A Few Words From Dale…
This Sunday our text is the Beatitudes. While they are familiar–these brief blessings over unlikely characters–the church hasn’t known what to do with them across the centuries.
Some see the Beatitudes as virtues and remake them into rules. But that doesn’t work. I mean, how can one try to be meek or mournful, for example? These are not things you aspire to. You either are or aren’t. Then other preachers have explained them as idealistic commandments, reserved for the super-religious, not you and me. I mean, most of us are never “persecuted for righteousness sake.” Yes, this is equally unsatisfactory. Jesus addressed the masses, the common people, as he gave the Sermon on the Mount.

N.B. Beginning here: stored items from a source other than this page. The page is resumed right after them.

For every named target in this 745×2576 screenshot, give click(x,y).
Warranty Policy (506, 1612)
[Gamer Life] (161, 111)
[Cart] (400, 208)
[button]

Maybe we need to relax a bit and listen more closely to the gift Jesus is trying to give us. This Sunday I will take an alternative approach. One focusing more on Jesus as Teacher than this poetic keynote entry into the Sermon on the Mount as a wise ethical teaching.
As is true generally with the Bible, so it is also true of the Beatitudes: it’s not about what we do with them, it’s more about what they will do with us—if we would only let them have their way with us. The Beatitudes let us see the world as God sees rather than as we see.
This is important because we carry with us false ideas of failure, false ideas of success. Who are the winners? Who are the losers? Jesus would turn our heads around on this.
Prof. Richard Lischer argues that the Beatitudes are not virtues to be lifted up or rules to be obey but “a few snapshots of what God’s new world looks like.” The Beatitudes are Jesus’ attempt, with visionary images, to bring closer the reign of God found within us.
Of course, the world is not yet close to being the world God would have it be, so Jesus pulls the curtain back to give us glimpses, pictures of the life God wants for is in Christ.
I hope you can be with us. And don’t forget your food offerings for Soup-or Bowl Sunday.